Tasks:
1. In the Plinky 12 description, why does the text go through each panel in turn? Answer in one to three sentences.
2. From the Plinky 12 description, reproduce word for word the passage between "In terms of hardware, the" and "monome grid compatible.", inclusive.

Selected extract:
In terms of hardware, the new Plinky offers a stereo microphone, accelerometer, four tactile side buttons, and 16×16 RGB pressure-sensitive capacitive touch pads under the panels. Inside, there’s an RP2350 microcontroller with 512K RAM storage plus an SD card slot for presets, samples, and songs.
The Plinky 12 base is well-endowed in terms of connectivity, with CV Clock In, CV Reset In, CV Clock Out, 2 × CV In (-5V to 5V), 2 × CV Out (0-5V), 1 × TRS MIDI In, 2 × TRS MIDI Out, USB MIDI in and out and audio out, and stereo unbalanced Audio In and Out. It’s also monome grid compatible.
Let’s look at each panel in turn, as this is where it gets interesting.
Plinky 12: Chords
Chords is a play-focused instrument with six chord voices plus six melody voices. It offers 13 palettes with 45 chords each that you can use across four polyphonic melody surfaces that dynamically adjust to match the harmonies. There’s a polyphonic arpeggiator with 32 x 16 step patterns that you can edit on the fly, circle of fifths transposition, and a 128-step sequencer to sequence the shape of your chords.
Making Sound Machines Plinky 12 Chords · Source: Making Sound Machines
In terms of sound, Chords uses the Plinky 12 sound engine to create bass, treble and melody sections, with XY modulation for morphing between sounds. There’s also an FX section with delay and reverb that can also process external audio.

Given information:

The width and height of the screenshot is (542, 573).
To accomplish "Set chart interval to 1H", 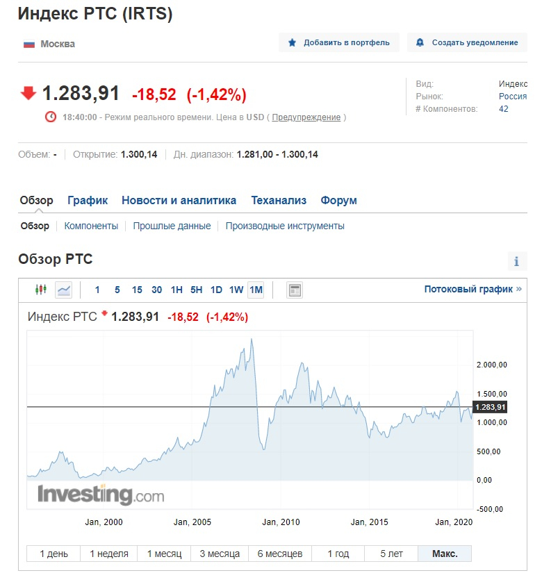I will click(x=176, y=290).
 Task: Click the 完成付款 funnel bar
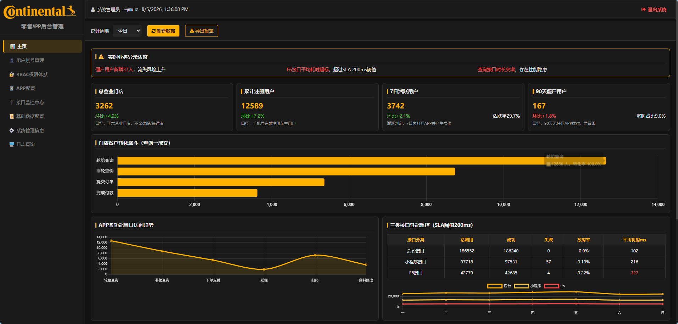coord(187,193)
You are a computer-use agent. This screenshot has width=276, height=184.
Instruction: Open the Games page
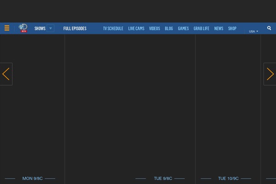(x=183, y=29)
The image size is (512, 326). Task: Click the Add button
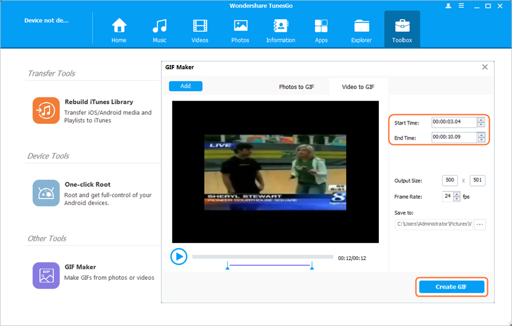point(186,86)
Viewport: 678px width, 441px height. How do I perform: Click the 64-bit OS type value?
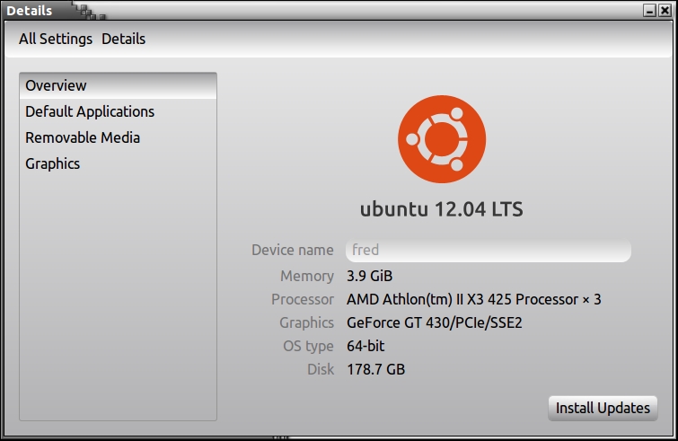click(x=365, y=346)
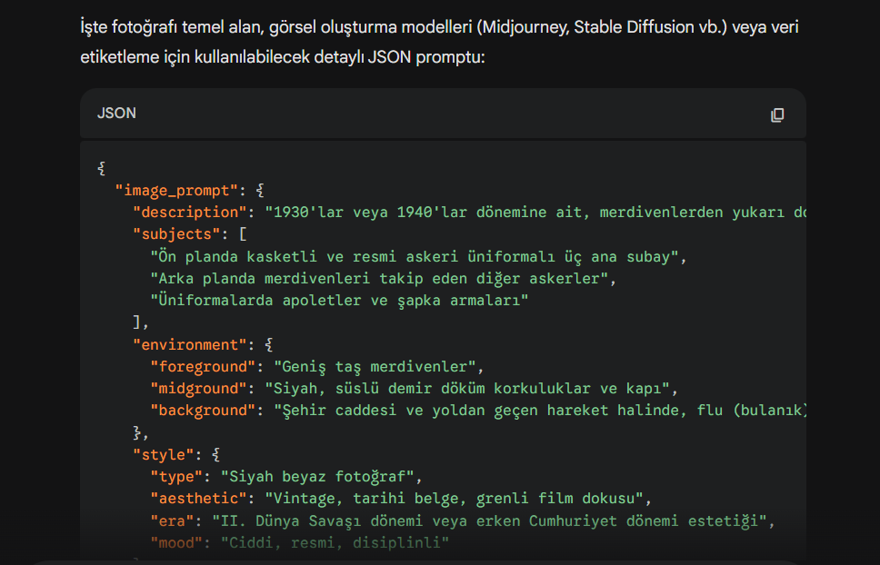Click the "Siyah beyaz fotoğraf" string value

pyautogui.click(x=317, y=477)
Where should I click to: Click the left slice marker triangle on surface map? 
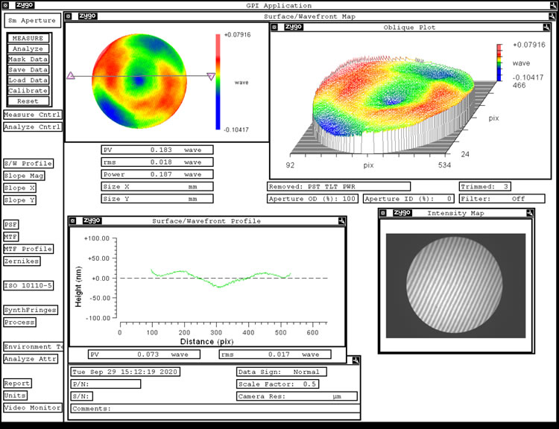(x=71, y=75)
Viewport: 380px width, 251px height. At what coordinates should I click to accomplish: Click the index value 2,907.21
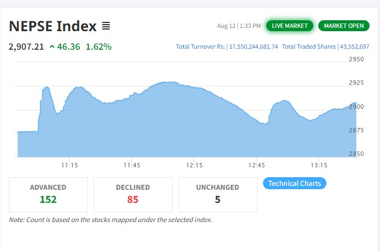pyautogui.click(x=26, y=47)
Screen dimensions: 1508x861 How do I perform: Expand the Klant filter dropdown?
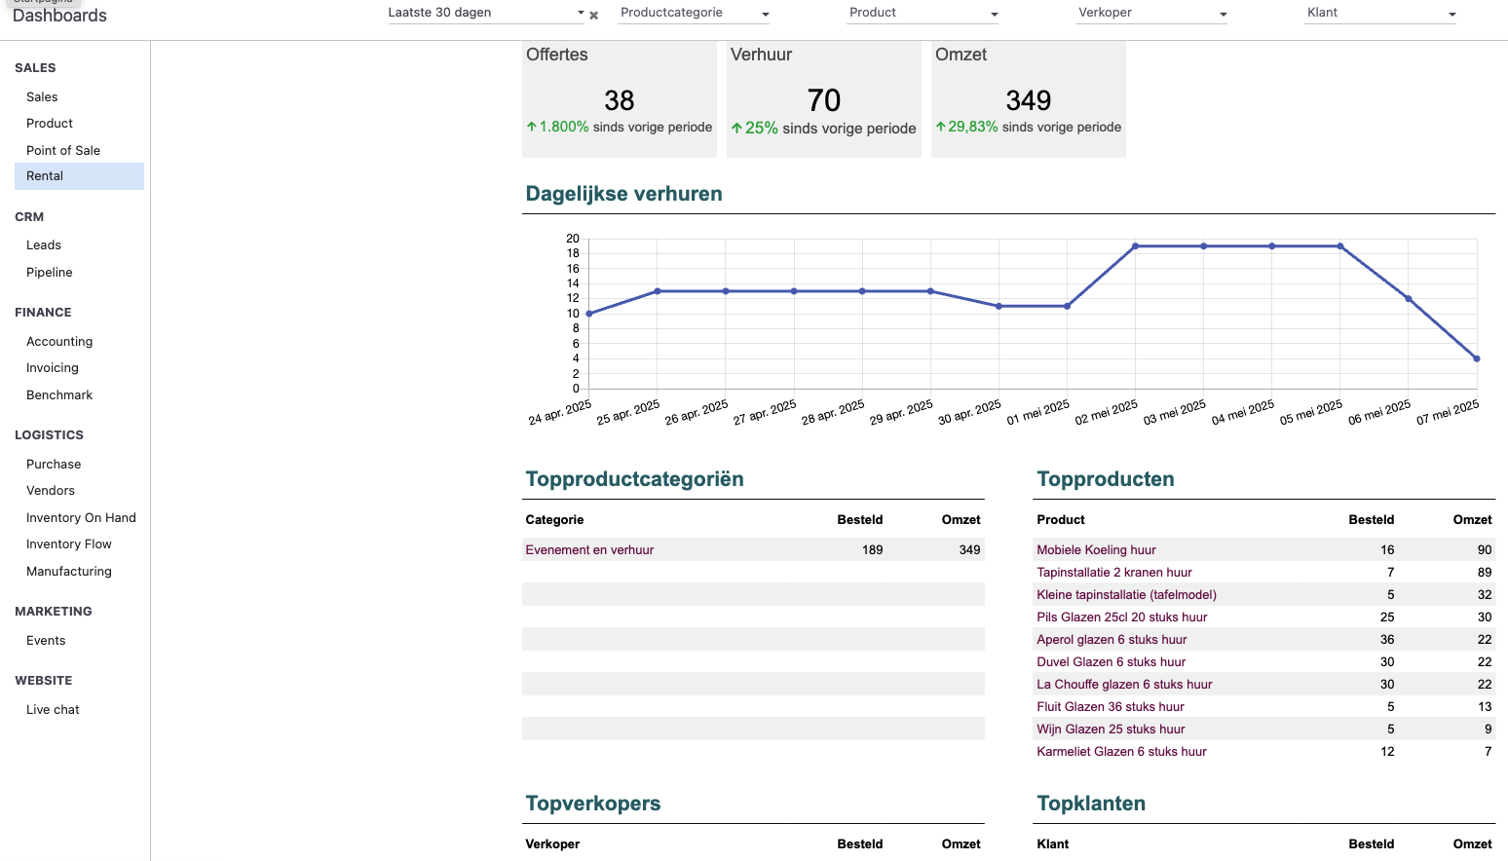[x=1380, y=13]
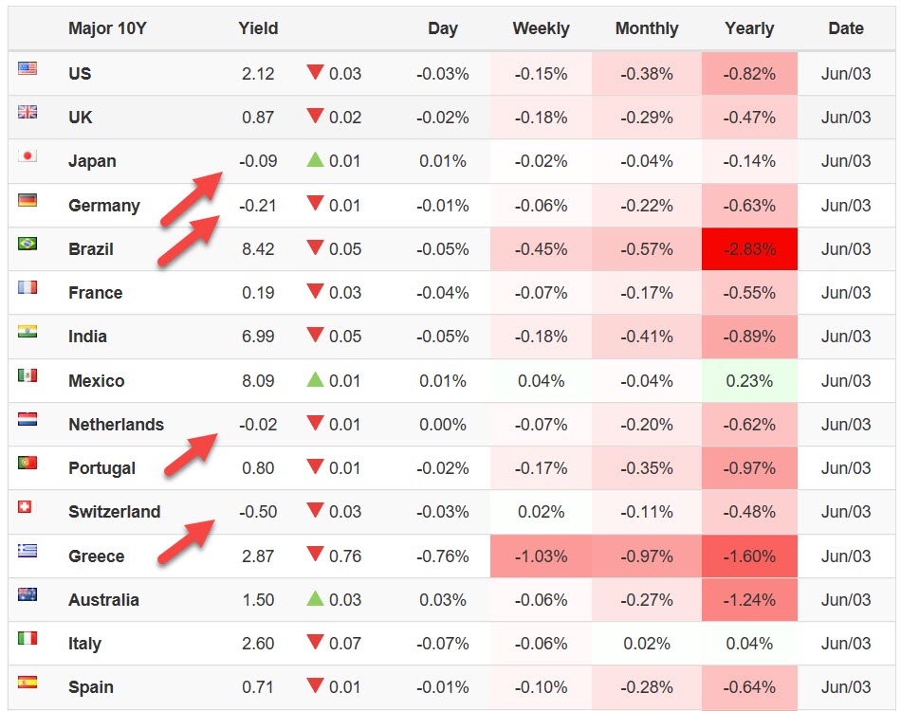Image resolution: width=901 pixels, height=711 pixels.
Task: Click the Japan flag icon
Action: 28,156
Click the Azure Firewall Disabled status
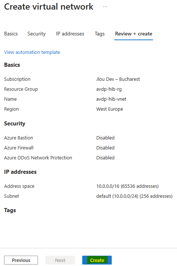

The solutions:
1. The text examines each panel in turn because the panels are where the device gets interesting.

2.
In terms of hardware, the new Plinky offers a stereo microphone, accelerometer, four tactile side buttons, and 16×16 RGB pressure-sensitive capacitive touch pads under the panels. Inside, there’s an RP2350 microcontroller with 512K RAM storage plus an SD card slot for presets, samples, and songs.
The Plinky 12 base is well-endowed in terms of connectivity, with CV Clock In, CV Reset In, CV Clock Out, 2 × CV In (-5V to 5V), 2 × CV Out (0-5V), 1 × TRS MIDI In, 2 × TRS MIDI Out, USB MIDI in and out and audio out, and stereo unbalanced Audio In and Out. It’s also monome grid compatible.